The pound also slumped for a second day against the Singapore dollar, dropping 0.7 per cent to $1.7770. PHOTO: REUTERS

SINGAPORE (BLOOMBERG) - The pound extended its slide against all of its major peers on Wednesday (Dec 18) as renewed concern the UK may be headed for a no-deal Brexit spurred traders to dump the currency.

The British unit also slumped for a second day against the Singapore dollar, dropping 0.7 per cent to $1.7770 as at 1:09pm. This brings its loss since Monday's trading close at $1.8114 to 1.9 per cent.

With that, the pound has more than erased all the gains it made against the Singdollar after the Conservative Party won Thursday's general election. The pound last closed at $1.7913 before the UK elections results were out.

On Tuesday, the pound tumbled as much 1.7 per cent against the US dollar following Prime Minister Boris Johnson's plans to set a Brexit deadline of December 2020, with or without a trade deal with the European Union.

On Wednesday, it slipped 0.2 per cent to US$1.3102 as of 12:59pm in Tokyo after dropping to US$1.3073, the weakest level since Dec 12.

Johnson's plans "would leave the UK and EU less than one year to negotiate and enact a free-trade agreement, something most political commentators regard as almost impossible", said Jeffrey Halley, senior market analyst for Asia Pacific at Oanda Corp. "The US$1.30 region is a huge pivot point now" for sterling traders, he said.

The pound slipped 0.2 per cent to US$1.3102 as of 12:59pm in Tokyo after dropping to US$1.3073, the weakest level since Dec 12.

Traders are bracing for more potential upheaval as Johnson prepares to put the divorce part of his Brexit deal to a vote in Parliament as soon as Friday. The British prime minister wants to deliver his election promise to finalise a new free-trade agreement with the EU before the bridging period maintaining the status quo runs out on Dec 31 next year.
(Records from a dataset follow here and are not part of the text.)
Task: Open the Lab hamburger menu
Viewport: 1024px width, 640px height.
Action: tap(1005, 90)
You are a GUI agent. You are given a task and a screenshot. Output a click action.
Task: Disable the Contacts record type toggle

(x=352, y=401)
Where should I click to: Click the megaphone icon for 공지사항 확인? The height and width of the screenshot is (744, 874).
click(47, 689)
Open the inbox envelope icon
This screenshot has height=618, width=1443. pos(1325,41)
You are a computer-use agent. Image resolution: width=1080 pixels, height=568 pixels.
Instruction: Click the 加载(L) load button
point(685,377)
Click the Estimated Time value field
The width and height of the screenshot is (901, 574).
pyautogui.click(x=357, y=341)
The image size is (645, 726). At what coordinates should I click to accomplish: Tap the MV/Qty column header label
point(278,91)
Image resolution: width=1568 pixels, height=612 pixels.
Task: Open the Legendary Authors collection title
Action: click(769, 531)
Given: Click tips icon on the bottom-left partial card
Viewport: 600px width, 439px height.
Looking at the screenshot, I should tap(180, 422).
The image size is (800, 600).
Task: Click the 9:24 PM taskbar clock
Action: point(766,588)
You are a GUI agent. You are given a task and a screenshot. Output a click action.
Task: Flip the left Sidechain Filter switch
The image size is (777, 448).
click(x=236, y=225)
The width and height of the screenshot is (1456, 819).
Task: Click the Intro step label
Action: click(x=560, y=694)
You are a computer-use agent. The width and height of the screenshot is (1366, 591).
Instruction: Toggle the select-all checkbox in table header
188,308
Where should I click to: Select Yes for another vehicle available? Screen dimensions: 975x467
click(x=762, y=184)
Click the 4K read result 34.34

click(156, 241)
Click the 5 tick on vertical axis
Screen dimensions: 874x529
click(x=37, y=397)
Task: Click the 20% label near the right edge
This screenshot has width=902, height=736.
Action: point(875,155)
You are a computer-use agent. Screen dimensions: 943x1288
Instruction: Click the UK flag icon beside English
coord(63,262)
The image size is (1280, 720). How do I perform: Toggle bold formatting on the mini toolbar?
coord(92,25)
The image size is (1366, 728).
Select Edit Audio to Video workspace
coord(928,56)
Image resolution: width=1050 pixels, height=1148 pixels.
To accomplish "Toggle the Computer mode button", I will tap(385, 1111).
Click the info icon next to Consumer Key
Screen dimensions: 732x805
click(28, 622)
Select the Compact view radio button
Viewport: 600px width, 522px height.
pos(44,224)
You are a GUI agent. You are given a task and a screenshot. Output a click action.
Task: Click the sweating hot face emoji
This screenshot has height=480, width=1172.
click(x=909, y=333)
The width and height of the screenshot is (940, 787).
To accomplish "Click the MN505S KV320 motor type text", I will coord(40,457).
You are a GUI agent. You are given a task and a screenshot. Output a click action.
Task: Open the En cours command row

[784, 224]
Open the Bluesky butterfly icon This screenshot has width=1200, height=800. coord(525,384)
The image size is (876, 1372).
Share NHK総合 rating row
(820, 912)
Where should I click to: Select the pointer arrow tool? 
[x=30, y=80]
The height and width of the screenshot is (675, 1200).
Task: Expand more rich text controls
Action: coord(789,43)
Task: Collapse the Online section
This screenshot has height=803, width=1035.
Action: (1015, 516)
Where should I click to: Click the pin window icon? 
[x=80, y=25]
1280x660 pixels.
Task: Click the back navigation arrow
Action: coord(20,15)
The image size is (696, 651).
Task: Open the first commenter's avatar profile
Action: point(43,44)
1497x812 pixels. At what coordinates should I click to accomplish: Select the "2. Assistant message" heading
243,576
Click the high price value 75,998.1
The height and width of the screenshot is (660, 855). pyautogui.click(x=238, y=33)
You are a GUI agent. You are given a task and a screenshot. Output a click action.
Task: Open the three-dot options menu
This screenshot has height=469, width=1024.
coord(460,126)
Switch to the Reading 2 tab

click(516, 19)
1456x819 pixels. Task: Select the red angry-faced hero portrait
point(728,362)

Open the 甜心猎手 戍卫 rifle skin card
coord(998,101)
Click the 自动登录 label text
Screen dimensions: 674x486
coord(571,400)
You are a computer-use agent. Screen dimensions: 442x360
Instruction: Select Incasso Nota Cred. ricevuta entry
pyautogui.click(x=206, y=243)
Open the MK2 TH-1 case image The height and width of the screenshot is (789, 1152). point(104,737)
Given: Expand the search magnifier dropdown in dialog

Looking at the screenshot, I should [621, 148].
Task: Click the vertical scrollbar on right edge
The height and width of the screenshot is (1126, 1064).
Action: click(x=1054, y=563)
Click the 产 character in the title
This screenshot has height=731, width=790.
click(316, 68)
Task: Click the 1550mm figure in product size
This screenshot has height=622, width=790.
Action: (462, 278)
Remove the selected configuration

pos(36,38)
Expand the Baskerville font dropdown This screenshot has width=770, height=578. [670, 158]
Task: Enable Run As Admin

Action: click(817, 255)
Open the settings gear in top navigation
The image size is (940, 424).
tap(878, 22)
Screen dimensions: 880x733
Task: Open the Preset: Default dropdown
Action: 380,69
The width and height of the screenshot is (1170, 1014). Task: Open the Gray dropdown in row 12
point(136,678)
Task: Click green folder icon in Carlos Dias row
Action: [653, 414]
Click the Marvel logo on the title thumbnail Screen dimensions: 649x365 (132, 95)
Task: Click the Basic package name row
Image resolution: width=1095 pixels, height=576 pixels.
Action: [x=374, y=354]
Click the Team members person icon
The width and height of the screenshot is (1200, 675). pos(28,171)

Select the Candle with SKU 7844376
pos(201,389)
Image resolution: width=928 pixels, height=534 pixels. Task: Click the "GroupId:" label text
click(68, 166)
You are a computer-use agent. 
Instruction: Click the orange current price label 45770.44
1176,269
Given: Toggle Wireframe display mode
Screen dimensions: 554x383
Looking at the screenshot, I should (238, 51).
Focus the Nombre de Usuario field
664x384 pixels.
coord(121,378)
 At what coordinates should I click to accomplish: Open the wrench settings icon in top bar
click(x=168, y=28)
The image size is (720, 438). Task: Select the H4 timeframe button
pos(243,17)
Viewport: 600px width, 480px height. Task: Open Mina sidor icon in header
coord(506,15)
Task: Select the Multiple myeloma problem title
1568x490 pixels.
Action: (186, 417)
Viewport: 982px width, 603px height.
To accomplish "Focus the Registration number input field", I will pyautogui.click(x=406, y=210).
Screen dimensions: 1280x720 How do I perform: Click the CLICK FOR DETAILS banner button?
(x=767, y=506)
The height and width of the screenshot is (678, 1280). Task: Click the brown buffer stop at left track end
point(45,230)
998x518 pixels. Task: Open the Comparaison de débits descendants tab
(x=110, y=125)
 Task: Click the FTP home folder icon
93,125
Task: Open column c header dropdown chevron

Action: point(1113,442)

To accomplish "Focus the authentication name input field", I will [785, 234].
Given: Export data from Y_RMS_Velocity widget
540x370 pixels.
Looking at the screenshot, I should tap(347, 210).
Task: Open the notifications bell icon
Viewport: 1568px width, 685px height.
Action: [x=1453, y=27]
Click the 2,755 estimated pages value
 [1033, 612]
One-year implied volatility in the pound-dollar pair climbed for a second day, after jumping the most in a year on Tuesday.

"The market is coming to the realisation that Boris Johnson actually means what he says - Brexit will happen no matter what," said Mingze Wu, a foreign-exchange trader at INTL FCStone in Singapore. Worsening developments could push the pound down to as low as US$1.20, he said.